-- TEXT BLOCK follows --

A new study has reported that Black men have a range of genetic alterations that increase their risk of developing prostate cancer compared to their White or Asian counterparts.
Prostate cancer is a highly heritable disease. The incidence varies dramatically across ancestry groups. It is approximately 75% higher in African Americans and 45% lower in Asians, compared with non-Hispanic Whites. The most well established risk factors for prostate cancer include age, family history and germline variation. As much as 57% of the variability in prostate cancer risk is due to genetic factors. Accordingly, it is thought that genetic factors, at least in part, contribute to the population disparities seen in incidence. However, genome-wide association and fine-mapping studies have been conducted mainly in populations of European ancestry.
Genetic changes identified
The study, published in Nature Genetics, was the largest and most ethnically diverse genetic analysis of prostate cancer. A team of international researchers, led by scientists at The Institute of Cancer Research (ICR) and The University of Southern California, pooled data from 17 large-scale studies from around the world. They analysed the genetics of more than 200,000 men of European, African, Asian and Hispanic ancestry.

-- TEXT BLOCK concluded --

TASK INSTRUCTIONS |
1. List the ancestries of the men whose genetics were analyzed in the study described in the prostate cancer article.
2. According to the prostate cancer article, why is it thought that genetic factors contribute to the differences in prostate cancer incidence between populations?

-- THE DATA follows --

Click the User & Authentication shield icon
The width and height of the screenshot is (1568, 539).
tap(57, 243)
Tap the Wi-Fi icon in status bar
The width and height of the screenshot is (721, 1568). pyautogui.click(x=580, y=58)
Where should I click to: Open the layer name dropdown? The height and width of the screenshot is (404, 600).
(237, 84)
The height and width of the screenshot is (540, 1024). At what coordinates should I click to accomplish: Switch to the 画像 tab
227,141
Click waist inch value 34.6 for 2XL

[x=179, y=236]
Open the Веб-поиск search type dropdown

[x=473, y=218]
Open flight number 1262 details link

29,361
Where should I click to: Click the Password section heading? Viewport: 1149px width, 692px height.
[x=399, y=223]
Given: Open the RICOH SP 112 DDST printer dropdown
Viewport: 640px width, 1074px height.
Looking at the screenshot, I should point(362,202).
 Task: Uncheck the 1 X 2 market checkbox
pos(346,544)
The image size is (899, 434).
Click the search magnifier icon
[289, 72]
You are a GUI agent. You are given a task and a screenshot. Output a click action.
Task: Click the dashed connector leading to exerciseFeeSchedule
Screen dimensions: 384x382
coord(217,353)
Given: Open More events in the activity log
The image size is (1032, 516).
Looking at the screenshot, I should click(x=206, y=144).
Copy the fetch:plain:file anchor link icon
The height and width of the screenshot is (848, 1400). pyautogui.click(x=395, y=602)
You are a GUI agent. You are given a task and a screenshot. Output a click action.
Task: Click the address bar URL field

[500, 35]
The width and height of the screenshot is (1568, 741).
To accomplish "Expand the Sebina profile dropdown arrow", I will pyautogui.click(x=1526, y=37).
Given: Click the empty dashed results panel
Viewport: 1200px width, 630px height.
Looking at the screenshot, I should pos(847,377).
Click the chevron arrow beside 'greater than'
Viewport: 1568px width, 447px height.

-- THE DATA concluded --

ANSWERS TO THE TASKS |
1. European, African, Asian, and Hispanic.

2. Prostate cancer is a highly heritable disease, and as much as 57% of the variability in prostate cancer risk is due to genetic factors. For this reason, genetic factors are thought to contribute, at least in part, to the disparities in incidence between populations.